Department of Biological Sciences^* Department of Biochemistry National University of Singapore ^** Xiamen University, China ^***
Pei Chee Song^{*, **} Xueji Wu^*** Jobichen Chack^* J. Sivaraman^* ○Yih-Cherng Liou^*

Peptidyl-prolyl isomerase Pin1 is an essential protein in regulating entry into mitosis by catalyzing the conformational change of a number of critical proteins. So far, more than 50 Pin1 targets have been identified, suggesting that Pin1 may play an important role in a diverse array of cellular processes including cell cycle control, transcription and splicing regulation, DNA replication checkpoint control, DNA damage response, neuronal survival, and germ cell development.
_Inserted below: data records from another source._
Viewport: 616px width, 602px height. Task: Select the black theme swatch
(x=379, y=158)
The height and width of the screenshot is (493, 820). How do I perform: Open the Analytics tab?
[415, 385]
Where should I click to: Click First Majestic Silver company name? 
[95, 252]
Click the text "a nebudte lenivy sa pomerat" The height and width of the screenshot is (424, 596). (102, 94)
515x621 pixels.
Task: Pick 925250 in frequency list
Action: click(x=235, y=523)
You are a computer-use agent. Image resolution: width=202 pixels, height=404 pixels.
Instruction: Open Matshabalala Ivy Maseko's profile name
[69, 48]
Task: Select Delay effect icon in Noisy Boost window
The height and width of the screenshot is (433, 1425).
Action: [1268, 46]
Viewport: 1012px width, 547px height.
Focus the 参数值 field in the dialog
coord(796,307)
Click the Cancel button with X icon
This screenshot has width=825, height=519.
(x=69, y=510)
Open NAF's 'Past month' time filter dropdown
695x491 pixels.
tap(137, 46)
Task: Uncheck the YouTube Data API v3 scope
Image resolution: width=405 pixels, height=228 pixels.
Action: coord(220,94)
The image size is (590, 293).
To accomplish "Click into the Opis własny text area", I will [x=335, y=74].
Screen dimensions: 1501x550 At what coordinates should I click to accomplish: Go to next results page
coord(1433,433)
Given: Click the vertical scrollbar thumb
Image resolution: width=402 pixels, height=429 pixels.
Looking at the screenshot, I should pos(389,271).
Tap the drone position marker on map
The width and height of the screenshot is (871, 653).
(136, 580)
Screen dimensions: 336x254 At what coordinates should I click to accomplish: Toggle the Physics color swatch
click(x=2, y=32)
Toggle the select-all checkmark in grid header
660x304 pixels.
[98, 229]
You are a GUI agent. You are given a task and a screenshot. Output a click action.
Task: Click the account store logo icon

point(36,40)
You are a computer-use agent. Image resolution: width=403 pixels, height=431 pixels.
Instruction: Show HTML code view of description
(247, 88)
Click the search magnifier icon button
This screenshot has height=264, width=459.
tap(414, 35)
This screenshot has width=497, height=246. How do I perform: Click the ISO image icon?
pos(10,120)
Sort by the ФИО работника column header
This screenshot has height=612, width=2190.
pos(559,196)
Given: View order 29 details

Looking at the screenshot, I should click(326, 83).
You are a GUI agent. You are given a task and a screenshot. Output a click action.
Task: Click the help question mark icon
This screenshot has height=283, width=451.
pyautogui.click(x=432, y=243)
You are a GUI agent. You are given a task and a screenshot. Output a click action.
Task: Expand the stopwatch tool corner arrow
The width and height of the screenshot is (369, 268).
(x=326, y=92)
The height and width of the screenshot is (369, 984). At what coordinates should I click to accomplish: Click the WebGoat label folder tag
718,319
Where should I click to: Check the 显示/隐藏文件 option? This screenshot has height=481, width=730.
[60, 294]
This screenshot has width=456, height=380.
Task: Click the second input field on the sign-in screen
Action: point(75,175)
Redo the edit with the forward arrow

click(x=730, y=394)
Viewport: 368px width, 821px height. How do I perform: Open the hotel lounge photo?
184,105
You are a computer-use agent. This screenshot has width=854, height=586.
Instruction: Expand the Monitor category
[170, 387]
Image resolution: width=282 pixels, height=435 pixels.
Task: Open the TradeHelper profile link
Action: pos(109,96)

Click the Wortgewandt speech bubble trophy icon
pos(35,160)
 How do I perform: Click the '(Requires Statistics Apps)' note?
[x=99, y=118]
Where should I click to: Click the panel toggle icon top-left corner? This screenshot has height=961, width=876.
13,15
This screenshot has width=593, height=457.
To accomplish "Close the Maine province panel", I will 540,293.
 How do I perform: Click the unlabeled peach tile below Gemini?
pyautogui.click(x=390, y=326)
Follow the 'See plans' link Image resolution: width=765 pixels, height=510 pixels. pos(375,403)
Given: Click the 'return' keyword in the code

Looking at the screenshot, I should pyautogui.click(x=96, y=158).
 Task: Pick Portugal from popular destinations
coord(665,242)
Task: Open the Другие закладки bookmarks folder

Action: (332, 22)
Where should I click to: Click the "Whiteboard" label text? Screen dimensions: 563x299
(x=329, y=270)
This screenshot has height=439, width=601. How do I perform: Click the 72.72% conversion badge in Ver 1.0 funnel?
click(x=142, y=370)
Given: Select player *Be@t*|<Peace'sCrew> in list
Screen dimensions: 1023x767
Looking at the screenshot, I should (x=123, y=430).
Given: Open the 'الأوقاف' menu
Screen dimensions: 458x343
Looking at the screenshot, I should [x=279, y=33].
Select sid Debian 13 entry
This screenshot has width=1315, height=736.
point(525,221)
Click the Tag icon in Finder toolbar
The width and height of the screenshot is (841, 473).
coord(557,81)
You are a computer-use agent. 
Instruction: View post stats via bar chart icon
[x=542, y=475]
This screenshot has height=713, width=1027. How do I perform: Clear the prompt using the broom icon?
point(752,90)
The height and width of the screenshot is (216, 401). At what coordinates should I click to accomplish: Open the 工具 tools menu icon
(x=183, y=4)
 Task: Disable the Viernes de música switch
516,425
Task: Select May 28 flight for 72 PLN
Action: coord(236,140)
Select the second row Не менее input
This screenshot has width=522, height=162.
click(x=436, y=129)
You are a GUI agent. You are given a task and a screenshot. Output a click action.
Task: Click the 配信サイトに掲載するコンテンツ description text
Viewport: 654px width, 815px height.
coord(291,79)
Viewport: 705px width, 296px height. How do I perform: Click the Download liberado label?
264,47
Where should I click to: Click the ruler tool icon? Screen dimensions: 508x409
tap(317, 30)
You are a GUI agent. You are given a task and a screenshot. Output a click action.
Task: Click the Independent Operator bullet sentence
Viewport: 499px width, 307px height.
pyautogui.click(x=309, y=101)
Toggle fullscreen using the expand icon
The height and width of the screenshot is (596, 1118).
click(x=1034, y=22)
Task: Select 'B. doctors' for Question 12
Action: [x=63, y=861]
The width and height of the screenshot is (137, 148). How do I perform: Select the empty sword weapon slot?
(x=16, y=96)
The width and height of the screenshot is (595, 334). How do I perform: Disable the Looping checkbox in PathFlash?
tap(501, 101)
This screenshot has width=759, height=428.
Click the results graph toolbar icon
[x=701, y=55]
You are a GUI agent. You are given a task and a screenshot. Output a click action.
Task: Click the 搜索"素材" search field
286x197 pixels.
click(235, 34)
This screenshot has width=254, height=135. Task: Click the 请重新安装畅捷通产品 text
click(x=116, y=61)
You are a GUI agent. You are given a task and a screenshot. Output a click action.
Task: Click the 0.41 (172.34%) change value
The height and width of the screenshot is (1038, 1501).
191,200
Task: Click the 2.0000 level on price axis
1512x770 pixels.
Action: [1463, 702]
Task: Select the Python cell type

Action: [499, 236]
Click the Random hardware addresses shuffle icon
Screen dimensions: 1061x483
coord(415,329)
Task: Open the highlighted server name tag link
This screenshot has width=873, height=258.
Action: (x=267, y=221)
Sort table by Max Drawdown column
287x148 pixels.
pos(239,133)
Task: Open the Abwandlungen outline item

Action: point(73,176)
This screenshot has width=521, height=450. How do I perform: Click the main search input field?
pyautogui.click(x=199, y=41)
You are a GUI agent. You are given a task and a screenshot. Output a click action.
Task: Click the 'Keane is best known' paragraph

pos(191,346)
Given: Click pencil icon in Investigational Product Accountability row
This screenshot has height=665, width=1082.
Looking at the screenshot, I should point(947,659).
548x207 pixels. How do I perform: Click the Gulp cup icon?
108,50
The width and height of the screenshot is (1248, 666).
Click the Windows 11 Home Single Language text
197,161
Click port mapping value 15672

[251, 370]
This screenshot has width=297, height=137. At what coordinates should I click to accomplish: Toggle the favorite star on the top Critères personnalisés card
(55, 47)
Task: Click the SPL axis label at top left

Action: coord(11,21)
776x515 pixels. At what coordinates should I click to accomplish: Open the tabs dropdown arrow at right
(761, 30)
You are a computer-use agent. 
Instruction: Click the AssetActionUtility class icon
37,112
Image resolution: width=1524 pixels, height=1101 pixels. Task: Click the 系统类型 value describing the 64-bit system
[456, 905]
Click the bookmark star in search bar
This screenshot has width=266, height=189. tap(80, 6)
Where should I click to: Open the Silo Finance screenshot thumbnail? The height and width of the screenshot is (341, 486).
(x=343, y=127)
Moreover, Pin1 function has been implicated in several human diseases. Notably, overexpression of Pin1 is prevalently found in many human cancers; whereas its inhibition induces apoptosis and contributes to neuronal death in Alzheimer’s disease. Structurally and functionally, Pin1 is a novel prolyl isomerase and specifically catalyzes cis/trans-isomerization of proline in the sequence of phosphorylated Ser/Thr-Pro. Although the first structure of Pin1 has been reported in 1997 along with the short peptide substrate complex (4 to 7 residues), very little are known about its catalytic mechanism and its interaction with the biological substrates. Therefore, in our current studies, we have focused on the structural and functional studies on Pin1 mutants. Several mutants’ crystal structures and in vitro peptide binding assay combined with functional studies in mammalian cells have been carried out. Together, these studies provide a deeper understanding of how Pin1 interacts with its biological target proteins and perhaps is eventually leading to effective drug design.